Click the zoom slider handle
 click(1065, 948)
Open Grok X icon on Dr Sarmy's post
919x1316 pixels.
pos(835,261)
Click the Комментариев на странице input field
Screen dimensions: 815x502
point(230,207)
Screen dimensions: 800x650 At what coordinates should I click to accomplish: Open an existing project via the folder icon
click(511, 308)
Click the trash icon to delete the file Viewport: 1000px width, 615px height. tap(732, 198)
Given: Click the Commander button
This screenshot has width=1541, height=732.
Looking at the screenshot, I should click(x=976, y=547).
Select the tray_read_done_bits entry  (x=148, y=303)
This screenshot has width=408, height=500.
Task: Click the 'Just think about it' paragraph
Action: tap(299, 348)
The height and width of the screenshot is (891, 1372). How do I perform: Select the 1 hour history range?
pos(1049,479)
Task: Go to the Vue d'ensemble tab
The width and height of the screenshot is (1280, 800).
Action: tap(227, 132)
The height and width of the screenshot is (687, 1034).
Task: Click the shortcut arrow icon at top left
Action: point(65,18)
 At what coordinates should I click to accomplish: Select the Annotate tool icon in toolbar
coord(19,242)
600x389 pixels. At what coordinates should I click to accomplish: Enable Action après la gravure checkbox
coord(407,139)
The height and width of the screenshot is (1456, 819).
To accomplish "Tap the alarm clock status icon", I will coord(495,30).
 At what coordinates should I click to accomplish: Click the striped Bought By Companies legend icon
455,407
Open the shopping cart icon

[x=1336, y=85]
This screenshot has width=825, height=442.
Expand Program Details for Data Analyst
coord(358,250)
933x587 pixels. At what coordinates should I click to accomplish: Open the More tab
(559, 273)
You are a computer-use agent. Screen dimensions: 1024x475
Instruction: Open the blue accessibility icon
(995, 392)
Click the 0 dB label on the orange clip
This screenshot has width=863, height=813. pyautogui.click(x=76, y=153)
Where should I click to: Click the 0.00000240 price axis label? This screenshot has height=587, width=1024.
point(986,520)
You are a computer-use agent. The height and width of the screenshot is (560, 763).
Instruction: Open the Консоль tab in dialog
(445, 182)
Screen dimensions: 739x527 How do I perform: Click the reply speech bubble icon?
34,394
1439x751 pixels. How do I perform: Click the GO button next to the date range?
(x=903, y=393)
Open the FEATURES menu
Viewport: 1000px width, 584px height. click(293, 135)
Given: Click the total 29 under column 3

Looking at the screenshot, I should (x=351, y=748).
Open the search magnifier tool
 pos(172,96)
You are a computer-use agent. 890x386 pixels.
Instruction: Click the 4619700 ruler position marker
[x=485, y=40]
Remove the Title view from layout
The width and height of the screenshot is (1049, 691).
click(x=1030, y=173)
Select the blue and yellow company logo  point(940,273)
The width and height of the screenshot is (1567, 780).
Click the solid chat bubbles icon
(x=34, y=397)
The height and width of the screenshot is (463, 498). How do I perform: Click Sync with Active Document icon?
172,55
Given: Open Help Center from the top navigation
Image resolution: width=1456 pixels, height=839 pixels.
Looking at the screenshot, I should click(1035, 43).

■ Task description
Reproduce the data exactly, character for character.

■ Solution for this problem
Click the zoom slider handle
 click(1065, 948)
Open Grok X icon on Dr Sarmy's post
919x1316 pixels.
pos(835,261)
Click the Комментариев на странице input field
Screen dimensions: 815x502
point(230,207)
Screen dimensions: 800x650 At what coordinates should I click to accomplish: Open an existing project via the folder icon
click(511, 308)
Click the trash icon to delete the file Viewport: 1000px width, 615px height. tap(732, 198)
Given: Click the Commander button
This screenshot has width=1541, height=732.
Looking at the screenshot, I should click(x=976, y=547).
Select the tray_read_done_bits entry  (x=148, y=303)
This screenshot has width=408, height=500.
Task: Click the 'Just think about it' paragraph
Action: tap(299, 348)
The height and width of the screenshot is (891, 1372). How do I perform: Select the 1 hour history range?
pos(1049,479)
Task: Go to the Vue d'ensemble tab
The width and height of the screenshot is (1280, 800).
Action: tap(227, 132)
The height and width of the screenshot is (687, 1034).
Task: Click the shortcut arrow icon at top left
Action: point(65,18)
 At what coordinates should I click to accomplish: Select the Annotate tool icon in toolbar
coord(19,242)
600x389 pixels. At what coordinates should I click to accomplish: Enable Action après la gravure checkbox
coord(407,139)
The height and width of the screenshot is (1456, 819).
To accomplish "Tap the alarm clock status icon", I will coord(495,30).
 At what coordinates should I click to accomplish: Click the striped Bought By Companies legend icon
455,407
Open the shopping cart icon

[x=1336, y=85]
This screenshot has width=825, height=442.
Expand Program Details for Data Analyst
coord(358,250)
933x587 pixels. At what coordinates should I click to accomplish: Open the More tab
(559, 273)
You are a computer-use agent. Screen dimensions: 1024x475
Instruction: Open the blue accessibility icon
(995, 392)
Click the 0 dB label on the orange clip
This screenshot has width=863, height=813. pyautogui.click(x=76, y=153)
Where should I click to: Click the 0.00000240 price axis label? This screenshot has height=587, width=1024.
point(986,520)
You are a computer-use agent. The height and width of the screenshot is (560, 763).
Instruction: Open the Консоль tab in dialog
(445, 182)
Screen dimensions: 739x527 How do I perform: Click the reply speech bubble icon?
34,394
1439x751 pixels. How do I perform: Click the GO button next to the date range?
(x=903, y=393)
Open the FEATURES menu
Viewport: 1000px width, 584px height. click(293, 135)
Given: Click the total 29 under column 3

Looking at the screenshot, I should (x=351, y=748).
Open the search magnifier tool
 pos(172,96)
You are a computer-use agent. 890x386 pixels.
Instruction: Click the 4619700 ruler position marker
[x=485, y=40]
Remove the Title view from layout
The width and height of the screenshot is (1049, 691).
click(x=1030, y=173)
Select the blue and yellow company logo  point(940,273)
The width and height of the screenshot is (1567, 780).
Click the solid chat bubbles icon
(x=34, y=397)
The height and width of the screenshot is (463, 498). How do I perform: Click Sync with Active Document icon?
172,55
Given: Open Help Center from the top navigation
Image resolution: width=1456 pixels, height=839 pixels.
Looking at the screenshot, I should click(1035, 43).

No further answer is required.